I understand, but those are hardly two conflicting things, are they ?

Julia does seem to use some sort of Scheme in their implementation, wouldn't it make sense to allow S-expressions in the language (or is it allowed ?) ? Or maybe, the designers/implementors felt that it wasn't necessary ?


In a strict sense they are, I think: A[1, 2:6] could writtenas an S-expression---something like (getindex A 1 (range 2 6)), maybe, but it is not in itself an S-expression. (I think: I'm relying on Wikipedia for the precise definition of "S-expression".)

Your broader point stands, though: I can't see any reason that one couldn't have S-expressions + syntactic sugar (not that I know anything at all about designing programming languages).

My guess is that it's a sociological thing? As scott_s pointed out, people expect something Matlab-like. From http://julialang.org/ : "Julia is a high-level, high-performance dynamic programming language for technical computing, with syntax that is familiar to users of other technical computing environments. "

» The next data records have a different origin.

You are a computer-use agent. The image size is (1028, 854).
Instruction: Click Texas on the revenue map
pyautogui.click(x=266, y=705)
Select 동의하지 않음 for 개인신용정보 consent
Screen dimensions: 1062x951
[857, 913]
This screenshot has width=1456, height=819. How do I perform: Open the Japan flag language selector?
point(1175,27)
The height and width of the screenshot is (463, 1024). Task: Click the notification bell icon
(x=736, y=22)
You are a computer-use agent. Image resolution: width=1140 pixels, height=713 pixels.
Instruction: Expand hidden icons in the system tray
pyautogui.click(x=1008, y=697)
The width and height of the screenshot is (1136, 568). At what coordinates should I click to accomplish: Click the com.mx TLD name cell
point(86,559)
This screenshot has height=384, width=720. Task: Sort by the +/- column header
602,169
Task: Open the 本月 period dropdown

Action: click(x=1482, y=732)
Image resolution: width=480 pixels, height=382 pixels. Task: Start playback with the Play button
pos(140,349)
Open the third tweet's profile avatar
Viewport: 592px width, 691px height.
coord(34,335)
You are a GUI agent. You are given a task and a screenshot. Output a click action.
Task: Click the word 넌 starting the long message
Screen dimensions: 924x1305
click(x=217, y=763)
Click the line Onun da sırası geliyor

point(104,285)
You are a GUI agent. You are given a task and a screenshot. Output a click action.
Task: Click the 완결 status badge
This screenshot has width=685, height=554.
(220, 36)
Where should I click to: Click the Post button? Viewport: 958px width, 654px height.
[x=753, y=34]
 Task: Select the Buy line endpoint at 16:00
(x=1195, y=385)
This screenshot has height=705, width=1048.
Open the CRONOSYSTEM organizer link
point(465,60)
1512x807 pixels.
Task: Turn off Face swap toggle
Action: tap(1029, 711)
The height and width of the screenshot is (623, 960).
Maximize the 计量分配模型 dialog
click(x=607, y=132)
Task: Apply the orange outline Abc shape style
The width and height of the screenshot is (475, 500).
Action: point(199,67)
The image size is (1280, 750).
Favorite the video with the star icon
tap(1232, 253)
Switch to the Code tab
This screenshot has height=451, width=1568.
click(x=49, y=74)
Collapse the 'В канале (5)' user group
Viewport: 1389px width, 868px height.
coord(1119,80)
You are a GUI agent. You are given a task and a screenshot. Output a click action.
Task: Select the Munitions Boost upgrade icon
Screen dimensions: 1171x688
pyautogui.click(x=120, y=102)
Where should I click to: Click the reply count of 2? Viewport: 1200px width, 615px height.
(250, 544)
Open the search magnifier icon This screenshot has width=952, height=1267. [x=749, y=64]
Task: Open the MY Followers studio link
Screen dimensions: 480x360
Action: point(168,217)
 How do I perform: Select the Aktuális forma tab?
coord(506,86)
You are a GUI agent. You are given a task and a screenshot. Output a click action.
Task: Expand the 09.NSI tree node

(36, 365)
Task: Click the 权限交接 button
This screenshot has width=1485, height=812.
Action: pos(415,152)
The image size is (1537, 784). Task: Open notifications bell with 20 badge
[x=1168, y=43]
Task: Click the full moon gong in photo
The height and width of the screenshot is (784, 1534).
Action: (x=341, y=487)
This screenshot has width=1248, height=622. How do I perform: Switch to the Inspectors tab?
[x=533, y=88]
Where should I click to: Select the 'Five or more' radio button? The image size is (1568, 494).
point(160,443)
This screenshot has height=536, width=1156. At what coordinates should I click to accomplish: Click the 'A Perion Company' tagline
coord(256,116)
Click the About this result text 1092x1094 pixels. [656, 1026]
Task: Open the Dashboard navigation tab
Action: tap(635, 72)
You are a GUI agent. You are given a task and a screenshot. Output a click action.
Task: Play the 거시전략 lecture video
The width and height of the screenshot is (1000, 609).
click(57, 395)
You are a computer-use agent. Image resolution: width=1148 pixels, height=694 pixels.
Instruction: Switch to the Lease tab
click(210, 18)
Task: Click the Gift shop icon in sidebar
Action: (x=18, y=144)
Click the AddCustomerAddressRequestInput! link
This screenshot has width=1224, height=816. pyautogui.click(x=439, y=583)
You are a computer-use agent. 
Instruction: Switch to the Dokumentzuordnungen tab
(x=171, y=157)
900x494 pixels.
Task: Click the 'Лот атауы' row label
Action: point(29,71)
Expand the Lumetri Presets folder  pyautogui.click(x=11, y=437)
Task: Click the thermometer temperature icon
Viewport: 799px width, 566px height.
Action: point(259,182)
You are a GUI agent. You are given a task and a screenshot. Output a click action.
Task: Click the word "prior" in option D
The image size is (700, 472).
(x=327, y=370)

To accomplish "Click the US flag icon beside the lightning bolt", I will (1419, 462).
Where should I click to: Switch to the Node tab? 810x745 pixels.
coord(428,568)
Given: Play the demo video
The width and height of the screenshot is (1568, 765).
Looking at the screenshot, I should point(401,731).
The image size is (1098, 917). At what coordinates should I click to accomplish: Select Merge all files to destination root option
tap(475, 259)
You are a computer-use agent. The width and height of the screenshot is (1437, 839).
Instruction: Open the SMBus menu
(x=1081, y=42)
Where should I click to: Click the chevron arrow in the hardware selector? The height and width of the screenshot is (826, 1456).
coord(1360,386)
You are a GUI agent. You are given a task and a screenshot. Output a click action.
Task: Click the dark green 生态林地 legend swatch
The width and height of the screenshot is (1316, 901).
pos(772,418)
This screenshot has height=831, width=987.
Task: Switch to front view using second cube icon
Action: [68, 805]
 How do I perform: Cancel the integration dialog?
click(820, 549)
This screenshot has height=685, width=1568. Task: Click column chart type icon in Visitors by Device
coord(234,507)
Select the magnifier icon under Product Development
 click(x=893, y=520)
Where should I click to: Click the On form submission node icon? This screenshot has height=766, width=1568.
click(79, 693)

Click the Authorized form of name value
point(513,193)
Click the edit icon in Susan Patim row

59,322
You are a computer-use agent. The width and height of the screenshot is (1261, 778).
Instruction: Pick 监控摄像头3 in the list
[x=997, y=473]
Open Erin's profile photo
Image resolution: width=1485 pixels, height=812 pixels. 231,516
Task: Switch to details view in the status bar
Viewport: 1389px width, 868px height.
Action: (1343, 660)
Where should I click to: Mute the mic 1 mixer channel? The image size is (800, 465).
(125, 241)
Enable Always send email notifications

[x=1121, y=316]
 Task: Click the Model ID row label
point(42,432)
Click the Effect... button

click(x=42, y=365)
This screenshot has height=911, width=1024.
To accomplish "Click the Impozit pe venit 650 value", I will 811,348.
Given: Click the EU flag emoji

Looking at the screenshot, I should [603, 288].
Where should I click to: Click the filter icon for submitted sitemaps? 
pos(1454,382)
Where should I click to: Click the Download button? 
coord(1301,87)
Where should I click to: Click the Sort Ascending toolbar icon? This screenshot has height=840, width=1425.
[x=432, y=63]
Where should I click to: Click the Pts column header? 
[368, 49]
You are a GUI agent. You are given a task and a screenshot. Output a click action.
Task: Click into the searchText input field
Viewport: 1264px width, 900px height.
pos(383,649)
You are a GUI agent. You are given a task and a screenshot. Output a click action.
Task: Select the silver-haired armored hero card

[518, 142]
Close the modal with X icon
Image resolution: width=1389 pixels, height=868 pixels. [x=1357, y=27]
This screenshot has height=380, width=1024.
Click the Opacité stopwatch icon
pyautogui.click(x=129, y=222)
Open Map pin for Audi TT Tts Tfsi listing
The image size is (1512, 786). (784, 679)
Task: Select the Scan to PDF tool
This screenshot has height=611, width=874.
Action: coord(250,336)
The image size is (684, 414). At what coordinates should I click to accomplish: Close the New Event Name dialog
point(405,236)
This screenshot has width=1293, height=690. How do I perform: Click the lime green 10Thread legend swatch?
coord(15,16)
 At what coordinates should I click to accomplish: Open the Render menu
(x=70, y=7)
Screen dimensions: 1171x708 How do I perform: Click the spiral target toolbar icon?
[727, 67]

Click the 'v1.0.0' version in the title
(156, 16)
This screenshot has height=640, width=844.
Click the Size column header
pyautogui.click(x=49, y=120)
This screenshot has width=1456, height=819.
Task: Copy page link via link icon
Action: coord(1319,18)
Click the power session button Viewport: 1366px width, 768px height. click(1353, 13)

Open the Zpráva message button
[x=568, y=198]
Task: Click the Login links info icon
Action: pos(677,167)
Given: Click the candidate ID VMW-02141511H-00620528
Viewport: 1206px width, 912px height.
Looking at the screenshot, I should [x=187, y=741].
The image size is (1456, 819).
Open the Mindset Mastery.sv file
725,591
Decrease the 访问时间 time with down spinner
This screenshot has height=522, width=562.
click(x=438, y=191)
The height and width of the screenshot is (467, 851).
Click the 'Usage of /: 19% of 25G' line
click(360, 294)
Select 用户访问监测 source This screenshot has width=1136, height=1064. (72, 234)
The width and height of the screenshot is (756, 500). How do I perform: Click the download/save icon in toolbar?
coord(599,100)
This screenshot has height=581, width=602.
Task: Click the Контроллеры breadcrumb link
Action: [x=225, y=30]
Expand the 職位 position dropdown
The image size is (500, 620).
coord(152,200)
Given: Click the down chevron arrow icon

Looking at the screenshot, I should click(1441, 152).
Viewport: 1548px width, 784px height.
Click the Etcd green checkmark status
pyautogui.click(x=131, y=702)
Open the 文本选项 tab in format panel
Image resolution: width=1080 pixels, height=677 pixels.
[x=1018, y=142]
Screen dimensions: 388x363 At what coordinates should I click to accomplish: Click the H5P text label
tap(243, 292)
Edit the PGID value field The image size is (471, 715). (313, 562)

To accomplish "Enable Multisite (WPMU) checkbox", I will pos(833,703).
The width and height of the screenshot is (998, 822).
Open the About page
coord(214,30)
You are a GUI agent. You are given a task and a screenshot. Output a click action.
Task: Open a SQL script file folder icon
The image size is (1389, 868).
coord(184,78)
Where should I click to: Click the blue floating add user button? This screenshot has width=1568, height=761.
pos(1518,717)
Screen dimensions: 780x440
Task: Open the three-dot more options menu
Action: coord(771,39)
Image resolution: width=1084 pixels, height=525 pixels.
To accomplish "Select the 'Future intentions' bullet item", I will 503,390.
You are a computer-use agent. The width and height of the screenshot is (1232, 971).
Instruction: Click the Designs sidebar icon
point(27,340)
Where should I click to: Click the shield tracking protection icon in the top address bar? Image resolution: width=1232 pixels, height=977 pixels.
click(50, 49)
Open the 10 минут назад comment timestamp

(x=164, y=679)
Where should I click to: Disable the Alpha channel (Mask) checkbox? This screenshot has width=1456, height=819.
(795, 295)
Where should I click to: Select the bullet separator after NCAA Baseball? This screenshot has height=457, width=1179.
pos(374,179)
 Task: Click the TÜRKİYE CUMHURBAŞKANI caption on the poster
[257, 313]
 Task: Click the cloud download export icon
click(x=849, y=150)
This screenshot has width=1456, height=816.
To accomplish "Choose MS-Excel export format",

The parser and AST lowering is written in scheme. I can't really comment on all the design decisions involved, since I joined the project at a later stage, but personally I'm rather happy with it and I think especially people new to programming have an easier time with a syntax like this than with S-expressions.


>I understand, but those are hardly two conflicting things, are they ?

Yes, they are. Nobody (ie. small amounts of somebody) likes Lispy syntax, except Lisp programmers (and those are not that many nowadays anyway).

Julia wanted a chance to be a succesful scientific language.